Patients with diverticulitis often have pain in the left lower abdomen. Many have fever and some have nausea and vomiting. Minor cases can usually be managed with antibiotics by mouth at home. Multiple episodes can result in a more complicated diverticulitis requiring an operation.
Complicated diverticulitis usually requires a stay in the hospital. Some patients’ first attacks can present in this way. Antibiotics are given through an IV and patients are asked not to eat until the pain improves. Issues that complicate diverticulitis include multiple episodes resulting in fever and illness. Another issue is micro perforation where the intestine actually has a very small hole than can seal off on its own. Some patients may present with an abscess (pus ball). Others may even present with a connection between their colon and bladder resulting in a urinary tract infection.
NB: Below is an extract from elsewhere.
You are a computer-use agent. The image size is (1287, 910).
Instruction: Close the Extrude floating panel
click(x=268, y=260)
Complicated diveriticulitis should be treated with surgery especially if the patient has had more than one episode. Emergency surgery may be required. Otherwise, the patient will be treated with antibiotics and usually go home. A patient should have a colonoscopy if one has not been performed recently.
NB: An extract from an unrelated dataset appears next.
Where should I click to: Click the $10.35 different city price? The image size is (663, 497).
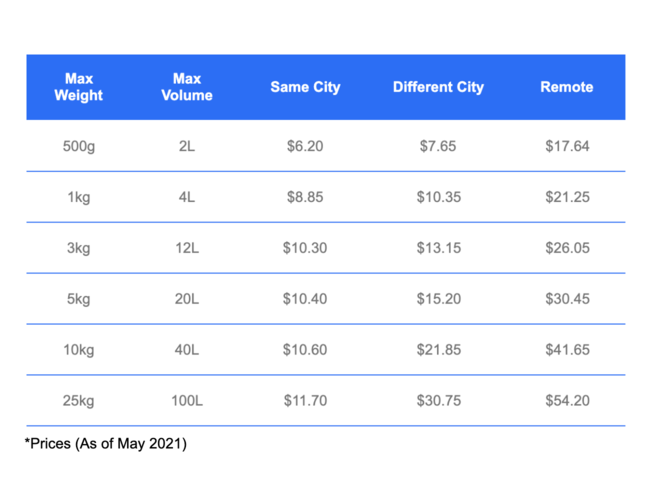pyautogui.click(x=438, y=197)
Diverticulitis surgery that is not performed as an emergency can often be done laparoscopically. A laparoscopic sigmoid colectomy is when four or five small incisions are made and the affected portion of the sigmoid colon is removed with the assistance of a camera known as a laparoscope. This surgery has many advantages. It prevents further episodes and the need for emergency surgery. Recovery time and hospital stays are much shorter than with the traditional open procedure. In addition, the scars are much smaller with less pain. Patients usually stay in the hospital from 2 to 7 days and return home when they are able to eat and move their bowels. Emergency surgery is still required for some patients especially when they have complicated diverticulitis. This procedure is usually open and may require a colostomy (stooling into a bag). A colostomy prevents the connection between the bowels from becoming infected and falling apart when the bowel has not been prepared (stool removed). The colostomy is then reversed (normal bowel connection) in a few months. This reversal procedure can often be done with the assistance of the laparoscope and small incisions.